▶ **Seite**:
┄┄┄┄┄┄┄┄┄┄
Smarte Ohrhörer "The Dash": Zwischen Händler-Euphorie und Käufer-Frust
Gerade verkündete Vodafone stolz, "als Erster das erste Hearable der Welt" auf den Markt zu bringen. Doch dem gegenüber stehen frustrierte Käufer der Bluetooth-Ohrhörer, die zugleich MP3-Player, Headsets und Fitnesstracker sind.
Auf den ersten Blick scheint es, als würde das Märchen von den revolutionären Bluetooth-Ohrhörern namens "The Dash", für die das Münchener Start-Up Bragi unter Leitung des Dänen Nikolaj Hviid Gold im Januar 2014 per Crowdfunding knapp 3,4 Millionen US-Dollar einsammelte, endlich wahr werden.
Immerhin kündigte Vodafone am gestrigen Mittwoch an, dank einer "exklusiven Kooperation" mit Bragi die smarten Ohrhörer ab sofort im Online-Shop anzubieten, ab dem 6. Mai auch in seinen "Flagship Stores" in Hamburg, Frankfurt, Köln, Dortmund und München sowie im Shop am Vodafone Campus in Düsseldorf. Sogar eine kleine Roadshow soll es zur Einführung der knapp 300 Euro teuren Stöpsel geben.
┄┄┄┄┄┄┄┄┄┄
▶ **Erklärtes Ziel 1**: Gib aus dem Artikel über The Dash den Abschnitt wortgetreu aus, der mit den Worten „Auf den ersten“ beginnt und nach den Worten „endlich wahr werden.“ endet.
▶ **Erklärtes Ziel 2**:
Beantworte anhand des Artikels über The Dash die folgenden Fragen.
(a) Wie viel Geld sammelte Bragi im Januar 2014 per Crowdfunding ein?
(b) Ab welchem Datum sollen die Ohrhörer auch in den Flagship Stores erhältlich sein?
(c) Wie viel kosten die Stöpsel?
Die nachstehenden Zeilen haben mit dem Artikel über The Dash nichts zu tun.
┄┄┄┄┄┄┄┄┄┄
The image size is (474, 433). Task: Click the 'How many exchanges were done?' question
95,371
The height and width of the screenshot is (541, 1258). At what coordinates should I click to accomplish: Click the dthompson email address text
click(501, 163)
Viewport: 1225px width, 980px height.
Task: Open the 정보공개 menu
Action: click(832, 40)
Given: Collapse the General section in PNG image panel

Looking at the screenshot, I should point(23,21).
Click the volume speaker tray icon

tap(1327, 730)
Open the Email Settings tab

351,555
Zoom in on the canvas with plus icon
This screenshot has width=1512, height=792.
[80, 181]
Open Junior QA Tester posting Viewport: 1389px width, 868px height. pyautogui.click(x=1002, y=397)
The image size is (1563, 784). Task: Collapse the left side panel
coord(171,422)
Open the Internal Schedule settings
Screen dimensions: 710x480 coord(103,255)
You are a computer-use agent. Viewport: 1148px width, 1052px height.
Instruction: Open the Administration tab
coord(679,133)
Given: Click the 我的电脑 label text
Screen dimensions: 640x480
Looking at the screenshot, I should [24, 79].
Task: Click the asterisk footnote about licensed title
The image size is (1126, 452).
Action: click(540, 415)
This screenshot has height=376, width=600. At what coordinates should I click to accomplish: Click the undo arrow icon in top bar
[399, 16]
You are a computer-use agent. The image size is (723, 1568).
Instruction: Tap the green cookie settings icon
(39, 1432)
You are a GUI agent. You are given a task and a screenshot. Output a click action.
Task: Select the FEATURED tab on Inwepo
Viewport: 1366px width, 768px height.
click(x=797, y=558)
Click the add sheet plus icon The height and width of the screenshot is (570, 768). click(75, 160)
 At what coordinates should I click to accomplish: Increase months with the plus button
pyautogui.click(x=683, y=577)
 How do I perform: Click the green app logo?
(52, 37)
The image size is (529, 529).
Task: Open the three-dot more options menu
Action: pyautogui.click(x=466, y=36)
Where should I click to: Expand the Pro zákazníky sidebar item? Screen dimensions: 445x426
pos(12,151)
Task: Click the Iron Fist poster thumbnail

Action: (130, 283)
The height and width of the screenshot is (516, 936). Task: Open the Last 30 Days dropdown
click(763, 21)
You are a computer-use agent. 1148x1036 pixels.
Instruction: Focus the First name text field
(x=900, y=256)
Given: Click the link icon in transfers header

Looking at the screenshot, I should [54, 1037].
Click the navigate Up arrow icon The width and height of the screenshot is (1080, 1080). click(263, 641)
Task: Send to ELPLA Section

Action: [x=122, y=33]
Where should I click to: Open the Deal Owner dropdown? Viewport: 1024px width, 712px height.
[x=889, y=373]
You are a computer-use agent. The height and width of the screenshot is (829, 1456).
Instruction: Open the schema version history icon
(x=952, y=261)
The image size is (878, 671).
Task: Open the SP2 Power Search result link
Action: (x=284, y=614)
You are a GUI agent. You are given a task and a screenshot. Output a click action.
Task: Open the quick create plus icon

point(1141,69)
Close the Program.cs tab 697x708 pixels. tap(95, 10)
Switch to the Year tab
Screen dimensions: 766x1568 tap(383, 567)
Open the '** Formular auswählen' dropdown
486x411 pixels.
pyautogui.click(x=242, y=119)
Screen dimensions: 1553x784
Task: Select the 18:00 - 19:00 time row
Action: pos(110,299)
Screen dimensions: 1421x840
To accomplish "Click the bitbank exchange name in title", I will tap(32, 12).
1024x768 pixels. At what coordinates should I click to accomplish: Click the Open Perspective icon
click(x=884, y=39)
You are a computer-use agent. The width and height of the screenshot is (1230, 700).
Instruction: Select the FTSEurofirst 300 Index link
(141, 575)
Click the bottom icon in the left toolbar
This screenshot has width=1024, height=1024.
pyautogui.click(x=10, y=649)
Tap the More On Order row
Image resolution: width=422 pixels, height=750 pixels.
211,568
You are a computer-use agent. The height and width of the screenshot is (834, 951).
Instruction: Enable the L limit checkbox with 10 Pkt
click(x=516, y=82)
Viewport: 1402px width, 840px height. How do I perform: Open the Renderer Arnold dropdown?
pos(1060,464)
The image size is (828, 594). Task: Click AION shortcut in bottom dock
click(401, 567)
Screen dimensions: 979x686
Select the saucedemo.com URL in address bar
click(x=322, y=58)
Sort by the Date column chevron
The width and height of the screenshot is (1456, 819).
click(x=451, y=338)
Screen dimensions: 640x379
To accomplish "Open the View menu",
┄┄┄┄┄┄┄┄┄┄
▶ **Antwort 1**:
Auf den ersten Blick scheint es, als würde das Märchen von den revolutionären Bluetooth-Ohrhörern namens "The Dash", für die das Münchener Start-Up Bragi unter Leitung des Dänen Nikolaj Hviid Gold im Januar 2014 per Crowdfunding knapp 3,4 Millionen US-Dollar einsammelte, endlich wahr werden.

▶ **Antwort 2**:
(a) Knapp 3,4 Millionen US-Dollar.
(b) Ab dem 6. Mai.
(c) Knapp 300 Euro.